The district court decided that Reader's Digest had proved trade dress infringement. Although the court made no specific finding that the trade dress of Reader's Digest is primarily non-functional, this finding is implicit in the district court's opinion, and none of the parties challenges the decision on this ground. The court specifically held that the trade dress of Reader's Digest had acquired secondary meaning. In this part of the decision, the court found that Reader's Digest had used its trade dress for six years and that wide distribution and extensive promotion of the magazine during this period had succeeded in identifying the trade dress with the magazine in the public mind. The court buttressed this determination by noting the settled rule that proof of intentional copying is probative of secondary meaning, see, e.g., M. Kramer Mfg. Co. v. Andrews, 783 F.2d 421, 448-49 (4th Cir. 1986) (reasoning that few persons would intentionally copy a trade dress that had not acquired secondary meaning), and finding that Conservative Digest and Stanley had intentionally copied Reader's Digest's trade dress. The district court then held that the trade dress of the October and November issues of Conservative Digest was likely to mislead consumers into thinking that Conservative Digest and Reader's Digest came from the same source, because the trade dress of these issues was strikingly similar to the trade dress of Reader's Digest.
Conservative Digest and Stanley first contest the district court's finding that the trade dress of Reader's Digest had acquired secondary meaning. They essentially claim that the proof Reader's Digest offered at trial was insufficient to allow the court to make this finding. According to defendant-appellants, the trial revealed no evidence of intentional copying and thus the district court had no basis for stating that the intentional copying of Reader's Digest's cover design supported a finding of secondary meaning. In addition, Stanley and Conservative Digest claim that the court could not properly rely on the sales and promotion of Reader's Digest to support this determination. Stanley and Conservative Digest aver that proof of wide circulation and extensive promotion is not probative in this context because the sales and advertising of Reader's Digest may not have succeeded in endowing the trade dress of the magazine with secondary meaning.

### Excerpted records
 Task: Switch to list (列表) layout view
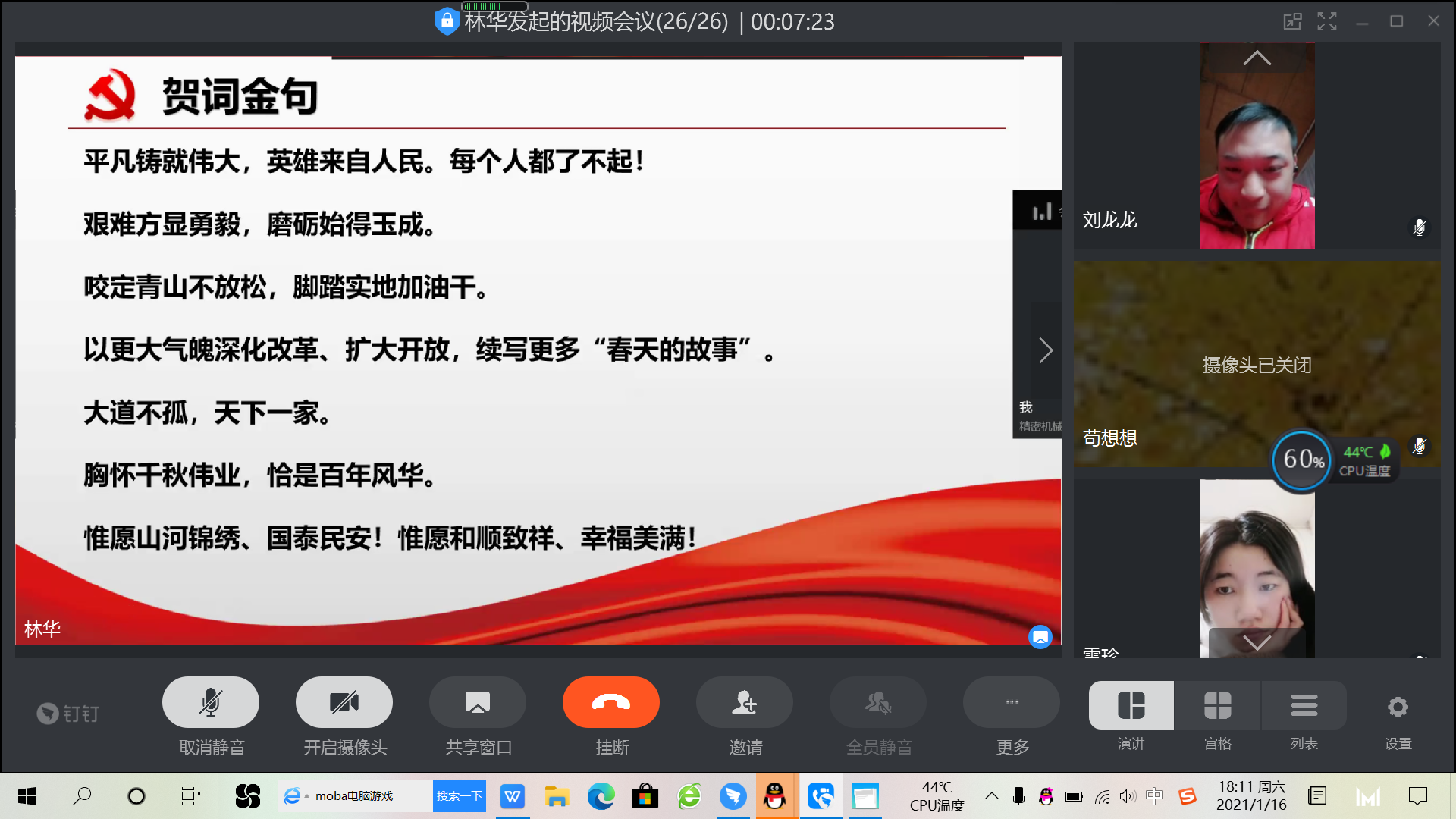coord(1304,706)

--

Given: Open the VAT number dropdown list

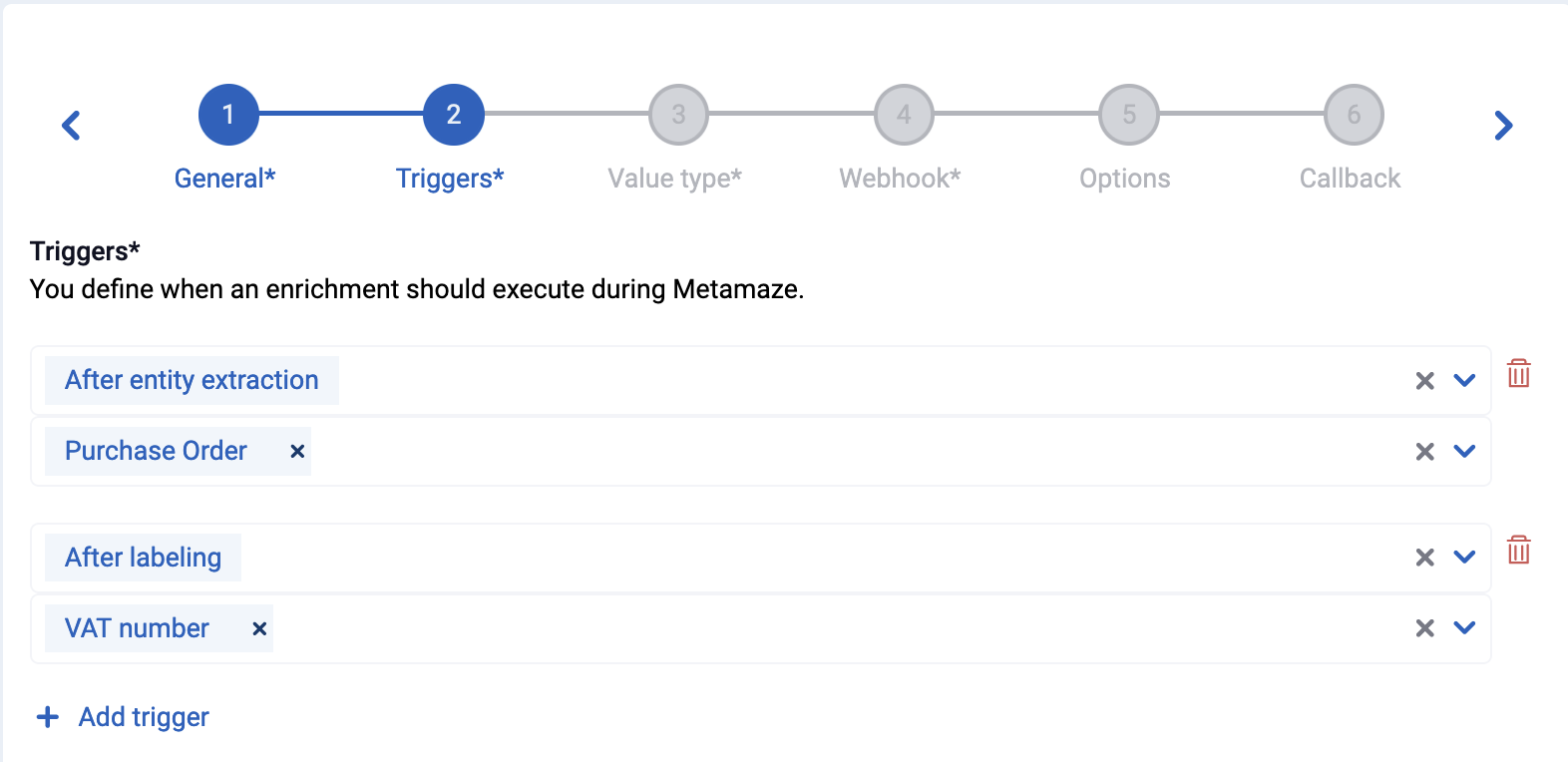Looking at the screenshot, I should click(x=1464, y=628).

### Tasks to carry out
A – Using the trade dress passage, decide whether each statement agrees with it: (i) The district court found that Reader's Digest had used its trade dress for six years. (ii) The district court made a specific finding that the trade dress of Reader's Digest is primarily non-functional. (iii) Conservative Digest and Stanley claim the trial showed evidence of intentional copying. Answer yes or no for each, quoting the words of the passage that settle it.
B – Write the next part of the trade dress passage, picking up after its last sentence.
The rows come from a different source than the trade dress passage.

### Written answers
A –
(i) Yes: "the court found that Reader's Digest had used its trade dress for six years"
(ii) No: "the court made no specific finding that the trade dress of Reader's Digest is primarily non-functional"
(iii) No: "the trial revealed no evidence of intentional copying"

B –
We reject these claims. The district court did not clearly err in holding that the proof supported a finding that the trade dress of Reader's Digest had acquired secondary meaning. Contrary to defendant-appellants' assertions, the court had before it substantial evidence of intentional copying. The striking similarity between the trade dress of Reader's Digest and the trade dress of Conservative Digest is itself probative of intentional copying. See 2 J. McCarthy, Trademarks and Unfair Competition Secs. 23:33-23:34 (2d ed. 1984). In addition, the court heard extensive testimony regarding the way in which Stanley had designed the trade dress of the October and November issues of Conservative Digest. On the basis of all of this evidence, the court could have reached, as it did in fact reach, a reasoned conclusion that deliberate copying had occurred. The court also properly relied on the evidence of the sales and promotion of Reader's Digest. Courts uniformly have held that evidence of substantial sales and promotion of a product tends to show that the trade dress of the product has acquired secondary meaning. See, e.g., President and Trustees of Colby College v. Colby College-New Hampshire, 508 F.2d 804, 808 (1st Cir. 1975). Such proof, of course, is not dispositive. A company's promotional efforts may not succeed in endowing the trade dress of its product with secondary meaning; similarly, a company may achieve high sales, but fail to impress a trade dress on the public mind. But to say that proof of extensive advertising and substantial sales may not be probative of secondary meaning is to defy both logic and common sense. The district court in this case carefully considered the evidence concerning sales and promotion and arrived at the justifiable conclusion that it strongly supported Reader's Digest's position. This evidence, in combination with the evidence concerning intentional copying, was more than sufficient to allow the court to conclude that the trade dress of Reader's Digest had acquired secondary meaning.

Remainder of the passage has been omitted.